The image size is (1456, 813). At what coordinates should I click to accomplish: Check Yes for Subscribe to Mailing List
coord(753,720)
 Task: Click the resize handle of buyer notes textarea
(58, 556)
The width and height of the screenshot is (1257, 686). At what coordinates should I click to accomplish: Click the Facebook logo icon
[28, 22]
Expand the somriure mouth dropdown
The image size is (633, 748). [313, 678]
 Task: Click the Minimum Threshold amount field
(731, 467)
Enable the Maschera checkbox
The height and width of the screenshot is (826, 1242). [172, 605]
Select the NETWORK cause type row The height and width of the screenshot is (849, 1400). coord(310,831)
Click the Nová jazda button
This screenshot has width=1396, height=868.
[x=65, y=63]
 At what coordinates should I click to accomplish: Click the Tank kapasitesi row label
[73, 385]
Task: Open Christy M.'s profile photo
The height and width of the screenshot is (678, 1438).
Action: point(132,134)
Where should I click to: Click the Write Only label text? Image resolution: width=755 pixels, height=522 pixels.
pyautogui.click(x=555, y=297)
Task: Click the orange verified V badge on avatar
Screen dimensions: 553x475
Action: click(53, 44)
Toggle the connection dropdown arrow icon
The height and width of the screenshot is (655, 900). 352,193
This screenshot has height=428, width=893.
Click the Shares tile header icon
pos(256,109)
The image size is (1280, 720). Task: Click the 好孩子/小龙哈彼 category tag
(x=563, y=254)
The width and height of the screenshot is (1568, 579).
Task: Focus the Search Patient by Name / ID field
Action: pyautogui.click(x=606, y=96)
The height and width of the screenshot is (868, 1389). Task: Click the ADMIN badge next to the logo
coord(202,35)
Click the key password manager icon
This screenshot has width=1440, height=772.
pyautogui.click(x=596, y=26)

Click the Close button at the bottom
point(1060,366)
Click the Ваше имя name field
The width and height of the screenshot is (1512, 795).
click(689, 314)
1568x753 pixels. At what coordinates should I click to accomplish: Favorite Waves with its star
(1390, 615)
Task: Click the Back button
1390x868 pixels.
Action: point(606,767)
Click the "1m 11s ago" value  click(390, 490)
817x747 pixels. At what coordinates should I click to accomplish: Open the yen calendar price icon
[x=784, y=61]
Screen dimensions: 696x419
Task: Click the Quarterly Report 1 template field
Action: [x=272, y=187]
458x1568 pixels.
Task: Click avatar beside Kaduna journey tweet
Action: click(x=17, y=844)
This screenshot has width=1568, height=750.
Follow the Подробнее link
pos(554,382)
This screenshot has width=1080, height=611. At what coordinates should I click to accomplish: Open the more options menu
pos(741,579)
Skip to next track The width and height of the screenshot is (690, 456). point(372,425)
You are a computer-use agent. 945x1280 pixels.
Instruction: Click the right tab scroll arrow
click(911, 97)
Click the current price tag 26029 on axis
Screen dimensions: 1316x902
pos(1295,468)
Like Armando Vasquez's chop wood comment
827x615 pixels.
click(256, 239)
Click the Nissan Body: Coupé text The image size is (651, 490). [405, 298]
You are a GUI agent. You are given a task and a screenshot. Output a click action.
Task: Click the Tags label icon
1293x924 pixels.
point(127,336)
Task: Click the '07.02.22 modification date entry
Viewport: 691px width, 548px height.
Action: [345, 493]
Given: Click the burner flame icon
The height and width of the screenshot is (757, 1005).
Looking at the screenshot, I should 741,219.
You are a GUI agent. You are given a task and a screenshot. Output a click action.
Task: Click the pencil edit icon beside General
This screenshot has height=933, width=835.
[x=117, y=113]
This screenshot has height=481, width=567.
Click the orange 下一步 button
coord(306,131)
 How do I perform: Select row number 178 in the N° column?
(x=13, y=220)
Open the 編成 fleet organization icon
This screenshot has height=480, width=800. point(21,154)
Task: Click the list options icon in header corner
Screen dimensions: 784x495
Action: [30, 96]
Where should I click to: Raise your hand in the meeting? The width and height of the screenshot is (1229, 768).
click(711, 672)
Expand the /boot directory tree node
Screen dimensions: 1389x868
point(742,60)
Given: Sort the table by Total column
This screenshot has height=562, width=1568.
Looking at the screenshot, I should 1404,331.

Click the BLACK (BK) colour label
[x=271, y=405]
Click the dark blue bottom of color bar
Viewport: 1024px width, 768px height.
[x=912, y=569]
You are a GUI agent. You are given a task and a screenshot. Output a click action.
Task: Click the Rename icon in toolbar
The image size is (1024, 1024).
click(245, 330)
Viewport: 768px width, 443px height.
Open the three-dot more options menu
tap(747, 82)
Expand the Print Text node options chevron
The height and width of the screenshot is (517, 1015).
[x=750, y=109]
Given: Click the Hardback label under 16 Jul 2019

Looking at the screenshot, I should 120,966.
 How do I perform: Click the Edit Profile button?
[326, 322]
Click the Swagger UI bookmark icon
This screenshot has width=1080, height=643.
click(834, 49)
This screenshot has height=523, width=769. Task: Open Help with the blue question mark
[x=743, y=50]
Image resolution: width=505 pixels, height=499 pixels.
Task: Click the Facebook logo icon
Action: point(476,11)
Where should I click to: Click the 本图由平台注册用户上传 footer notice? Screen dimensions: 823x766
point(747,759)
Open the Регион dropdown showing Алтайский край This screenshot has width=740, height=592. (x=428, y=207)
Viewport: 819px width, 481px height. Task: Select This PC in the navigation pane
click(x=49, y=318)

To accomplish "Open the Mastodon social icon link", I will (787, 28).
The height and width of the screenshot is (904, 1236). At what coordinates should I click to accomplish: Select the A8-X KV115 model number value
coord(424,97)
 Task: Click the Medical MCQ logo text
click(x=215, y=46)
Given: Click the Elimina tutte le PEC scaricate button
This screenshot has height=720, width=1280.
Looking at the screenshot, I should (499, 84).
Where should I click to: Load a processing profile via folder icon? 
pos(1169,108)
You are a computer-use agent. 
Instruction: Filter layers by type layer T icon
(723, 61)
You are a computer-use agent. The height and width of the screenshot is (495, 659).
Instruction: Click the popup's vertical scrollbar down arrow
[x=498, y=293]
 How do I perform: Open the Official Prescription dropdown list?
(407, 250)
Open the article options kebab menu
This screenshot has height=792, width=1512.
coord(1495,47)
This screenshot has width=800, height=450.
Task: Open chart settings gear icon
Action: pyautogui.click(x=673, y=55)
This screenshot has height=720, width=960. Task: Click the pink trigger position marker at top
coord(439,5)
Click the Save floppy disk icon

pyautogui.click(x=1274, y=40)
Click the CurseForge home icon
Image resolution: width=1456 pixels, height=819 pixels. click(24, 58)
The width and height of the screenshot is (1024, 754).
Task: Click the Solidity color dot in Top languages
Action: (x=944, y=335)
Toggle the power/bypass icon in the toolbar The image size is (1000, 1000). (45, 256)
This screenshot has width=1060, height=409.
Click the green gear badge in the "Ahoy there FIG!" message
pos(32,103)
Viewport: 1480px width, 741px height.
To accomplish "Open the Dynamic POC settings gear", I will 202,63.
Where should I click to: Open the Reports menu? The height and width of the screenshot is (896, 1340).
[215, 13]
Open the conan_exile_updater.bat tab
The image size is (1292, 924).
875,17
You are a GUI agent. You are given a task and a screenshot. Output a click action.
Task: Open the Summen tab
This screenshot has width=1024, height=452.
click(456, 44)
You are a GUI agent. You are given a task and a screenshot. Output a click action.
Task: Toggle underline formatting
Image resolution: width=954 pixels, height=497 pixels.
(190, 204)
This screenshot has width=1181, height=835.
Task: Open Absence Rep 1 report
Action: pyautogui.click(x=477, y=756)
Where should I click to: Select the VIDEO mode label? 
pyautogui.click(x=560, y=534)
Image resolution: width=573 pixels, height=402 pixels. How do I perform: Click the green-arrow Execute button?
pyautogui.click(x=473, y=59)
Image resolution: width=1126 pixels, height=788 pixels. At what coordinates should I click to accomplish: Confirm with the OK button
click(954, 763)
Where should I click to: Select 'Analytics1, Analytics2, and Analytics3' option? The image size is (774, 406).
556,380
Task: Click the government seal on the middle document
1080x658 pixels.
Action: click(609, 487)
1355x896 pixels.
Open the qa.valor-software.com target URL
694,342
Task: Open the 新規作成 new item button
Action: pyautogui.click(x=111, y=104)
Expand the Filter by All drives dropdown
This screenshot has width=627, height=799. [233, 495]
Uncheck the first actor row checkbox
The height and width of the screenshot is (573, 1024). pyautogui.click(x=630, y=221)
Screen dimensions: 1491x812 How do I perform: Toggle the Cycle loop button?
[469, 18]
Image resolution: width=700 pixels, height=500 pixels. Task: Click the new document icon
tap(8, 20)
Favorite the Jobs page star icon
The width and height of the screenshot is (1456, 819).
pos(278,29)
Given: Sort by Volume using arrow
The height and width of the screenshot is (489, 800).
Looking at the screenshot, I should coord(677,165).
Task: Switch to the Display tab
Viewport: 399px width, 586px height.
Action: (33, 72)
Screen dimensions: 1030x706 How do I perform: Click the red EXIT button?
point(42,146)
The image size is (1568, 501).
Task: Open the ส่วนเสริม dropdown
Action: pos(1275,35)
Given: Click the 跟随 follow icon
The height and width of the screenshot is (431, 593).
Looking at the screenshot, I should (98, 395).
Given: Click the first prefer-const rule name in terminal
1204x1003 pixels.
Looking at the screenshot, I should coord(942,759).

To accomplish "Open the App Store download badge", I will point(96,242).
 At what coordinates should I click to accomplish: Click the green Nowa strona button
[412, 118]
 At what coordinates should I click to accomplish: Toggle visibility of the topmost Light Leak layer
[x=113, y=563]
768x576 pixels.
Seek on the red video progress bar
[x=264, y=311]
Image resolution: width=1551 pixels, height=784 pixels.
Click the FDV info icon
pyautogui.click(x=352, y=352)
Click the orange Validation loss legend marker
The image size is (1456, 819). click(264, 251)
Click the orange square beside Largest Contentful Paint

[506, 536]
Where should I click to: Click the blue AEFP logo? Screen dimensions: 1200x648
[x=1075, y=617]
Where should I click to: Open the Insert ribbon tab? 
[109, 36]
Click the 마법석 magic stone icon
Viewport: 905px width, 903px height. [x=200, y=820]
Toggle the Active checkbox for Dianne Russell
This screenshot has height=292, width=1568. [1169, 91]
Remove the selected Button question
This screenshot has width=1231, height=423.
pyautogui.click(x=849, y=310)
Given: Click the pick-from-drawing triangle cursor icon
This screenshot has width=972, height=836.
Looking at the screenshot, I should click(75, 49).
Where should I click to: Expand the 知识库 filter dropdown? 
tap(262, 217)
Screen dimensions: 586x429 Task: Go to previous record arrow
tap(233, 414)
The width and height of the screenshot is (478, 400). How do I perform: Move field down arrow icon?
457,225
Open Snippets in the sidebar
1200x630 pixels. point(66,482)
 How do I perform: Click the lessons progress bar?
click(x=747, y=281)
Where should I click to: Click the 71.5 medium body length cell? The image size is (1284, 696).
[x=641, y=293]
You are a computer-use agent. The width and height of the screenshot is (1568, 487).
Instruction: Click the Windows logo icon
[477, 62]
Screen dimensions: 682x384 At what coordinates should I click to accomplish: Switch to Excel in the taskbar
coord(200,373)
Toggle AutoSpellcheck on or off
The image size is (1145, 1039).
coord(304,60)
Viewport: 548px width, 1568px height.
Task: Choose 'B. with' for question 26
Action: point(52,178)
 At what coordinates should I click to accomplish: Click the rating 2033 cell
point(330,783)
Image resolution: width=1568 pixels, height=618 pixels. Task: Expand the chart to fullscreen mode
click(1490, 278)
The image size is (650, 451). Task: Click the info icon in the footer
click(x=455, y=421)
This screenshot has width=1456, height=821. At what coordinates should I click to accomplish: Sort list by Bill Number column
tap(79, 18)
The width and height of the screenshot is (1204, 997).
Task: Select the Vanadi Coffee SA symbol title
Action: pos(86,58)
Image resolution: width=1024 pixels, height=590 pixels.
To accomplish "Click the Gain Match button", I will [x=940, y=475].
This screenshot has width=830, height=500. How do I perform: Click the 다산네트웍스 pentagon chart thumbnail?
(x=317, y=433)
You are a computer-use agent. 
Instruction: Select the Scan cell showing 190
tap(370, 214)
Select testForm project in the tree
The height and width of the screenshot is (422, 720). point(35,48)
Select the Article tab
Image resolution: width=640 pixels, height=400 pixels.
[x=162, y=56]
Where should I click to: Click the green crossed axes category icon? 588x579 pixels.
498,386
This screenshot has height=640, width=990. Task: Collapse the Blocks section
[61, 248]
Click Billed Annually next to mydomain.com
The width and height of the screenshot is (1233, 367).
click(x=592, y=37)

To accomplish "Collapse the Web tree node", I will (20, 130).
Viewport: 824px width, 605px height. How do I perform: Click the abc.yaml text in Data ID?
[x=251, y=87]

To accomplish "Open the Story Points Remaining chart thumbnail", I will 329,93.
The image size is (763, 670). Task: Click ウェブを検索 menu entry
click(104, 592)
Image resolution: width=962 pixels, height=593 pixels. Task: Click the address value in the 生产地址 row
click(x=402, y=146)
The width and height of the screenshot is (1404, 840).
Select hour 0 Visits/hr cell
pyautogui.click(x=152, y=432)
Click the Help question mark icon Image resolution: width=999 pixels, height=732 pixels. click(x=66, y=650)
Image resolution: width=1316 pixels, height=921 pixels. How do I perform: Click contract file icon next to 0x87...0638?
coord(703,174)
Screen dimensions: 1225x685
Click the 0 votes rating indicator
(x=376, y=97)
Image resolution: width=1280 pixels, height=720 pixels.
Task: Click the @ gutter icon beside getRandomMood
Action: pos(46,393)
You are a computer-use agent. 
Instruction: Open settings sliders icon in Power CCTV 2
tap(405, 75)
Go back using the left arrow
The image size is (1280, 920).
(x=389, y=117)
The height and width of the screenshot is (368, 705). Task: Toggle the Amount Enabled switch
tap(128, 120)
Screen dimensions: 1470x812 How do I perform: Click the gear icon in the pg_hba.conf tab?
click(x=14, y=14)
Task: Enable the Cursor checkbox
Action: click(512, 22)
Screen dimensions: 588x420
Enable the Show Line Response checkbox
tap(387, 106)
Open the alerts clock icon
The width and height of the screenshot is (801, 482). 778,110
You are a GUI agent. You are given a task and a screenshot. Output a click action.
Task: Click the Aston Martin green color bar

= = = =

▶ [EXERCISE DETAILS] Lines wanted from the listing above: the line with "Task: Click the Back button" up to and including the line with "Task: Click the Tags label icon". Please write them out exactly, adding nothing else.

▶ [EXERCISE ANSWER]
Task: Click the Back button
1390x868 pixels.
Action: point(606,767)
Click the "1m 11s ago" value  click(390, 490)
817x747 pixels. At what coordinates should I click to accomplish: Open the yen calendar price icon
[x=784, y=61]
Screen dimensions: 696x419
Task: Click the Quarterly Report 1 template field
Action: [x=272, y=187]
458x1568 pixels.
Task: Click avatar beside Kaduna journey tweet
Action: click(x=17, y=844)
This screenshot has width=1568, height=750.
Follow the Подробнее link
pos(554,382)
This screenshot has width=1080, height=611. At what coordinates should I click to accomplish: Open the more options menu
pos(741,579)
Skip to next track The width and height of the screenshot is (690, 456). point(372,425)
You are a computer-use agent. 945x1280 pixels.
Instruction: Click the right tab scroll arrow
click(911, 97)
Click the current price tag 26029 on axis
Screen dimensions: 1316x902
pos(1295,468)
Like Armando Vasquez's chop wood comment
827x615 pixels.
click(256, 239)
Click the Nissan Body: Coupé text The image size is (651, 490). [405, 298]
You are a GUI agent. You are given a task and a screenshot. Output a click action.
Task: Click the Tags label icon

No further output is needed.